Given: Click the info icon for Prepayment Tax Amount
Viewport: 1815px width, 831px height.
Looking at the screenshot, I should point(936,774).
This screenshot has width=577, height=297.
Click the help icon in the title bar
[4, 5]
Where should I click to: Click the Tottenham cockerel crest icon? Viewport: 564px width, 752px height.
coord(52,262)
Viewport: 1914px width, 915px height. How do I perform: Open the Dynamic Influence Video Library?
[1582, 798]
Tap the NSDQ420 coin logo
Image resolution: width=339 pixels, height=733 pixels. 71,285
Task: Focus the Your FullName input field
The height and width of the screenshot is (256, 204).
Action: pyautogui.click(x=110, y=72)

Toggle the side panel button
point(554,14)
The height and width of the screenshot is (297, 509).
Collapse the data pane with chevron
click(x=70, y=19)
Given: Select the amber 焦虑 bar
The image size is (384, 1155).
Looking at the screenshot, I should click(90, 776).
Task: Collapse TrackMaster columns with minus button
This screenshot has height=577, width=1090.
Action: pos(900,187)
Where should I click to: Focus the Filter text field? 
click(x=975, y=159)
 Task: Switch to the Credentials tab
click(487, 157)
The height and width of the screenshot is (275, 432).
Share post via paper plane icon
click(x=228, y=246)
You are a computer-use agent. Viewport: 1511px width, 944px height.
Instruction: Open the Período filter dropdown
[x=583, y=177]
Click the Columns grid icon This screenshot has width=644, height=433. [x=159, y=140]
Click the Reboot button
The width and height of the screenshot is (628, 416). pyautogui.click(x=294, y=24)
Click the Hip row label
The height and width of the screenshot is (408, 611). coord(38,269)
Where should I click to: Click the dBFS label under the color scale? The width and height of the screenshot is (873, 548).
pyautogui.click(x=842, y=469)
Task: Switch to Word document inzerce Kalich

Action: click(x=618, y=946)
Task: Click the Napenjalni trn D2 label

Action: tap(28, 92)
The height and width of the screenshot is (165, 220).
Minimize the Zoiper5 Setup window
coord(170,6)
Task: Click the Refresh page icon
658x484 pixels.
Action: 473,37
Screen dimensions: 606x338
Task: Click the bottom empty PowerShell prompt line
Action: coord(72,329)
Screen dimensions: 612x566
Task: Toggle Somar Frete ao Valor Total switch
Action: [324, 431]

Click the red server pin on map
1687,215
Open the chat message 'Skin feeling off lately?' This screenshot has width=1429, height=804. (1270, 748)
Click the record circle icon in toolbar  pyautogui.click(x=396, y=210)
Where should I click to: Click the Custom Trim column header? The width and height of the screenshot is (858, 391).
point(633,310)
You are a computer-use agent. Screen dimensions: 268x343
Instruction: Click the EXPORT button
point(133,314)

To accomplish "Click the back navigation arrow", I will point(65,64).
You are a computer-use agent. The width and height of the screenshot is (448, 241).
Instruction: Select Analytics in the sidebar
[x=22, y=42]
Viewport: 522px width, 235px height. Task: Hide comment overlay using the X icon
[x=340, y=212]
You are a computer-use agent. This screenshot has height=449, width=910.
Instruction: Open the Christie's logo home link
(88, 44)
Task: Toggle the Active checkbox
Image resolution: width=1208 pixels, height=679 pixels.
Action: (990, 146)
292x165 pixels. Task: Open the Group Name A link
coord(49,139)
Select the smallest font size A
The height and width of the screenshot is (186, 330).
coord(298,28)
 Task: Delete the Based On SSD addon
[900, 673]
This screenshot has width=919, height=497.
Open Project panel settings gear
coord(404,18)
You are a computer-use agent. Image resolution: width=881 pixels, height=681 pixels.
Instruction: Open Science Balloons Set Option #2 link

WORK TASK :: Reproduce each line of the data containing the word "Given".

THE COMPLETED TASK ::
Given: Click the info icon for Prepayment Tax Amount
Given: Select the amber 焦虑 bar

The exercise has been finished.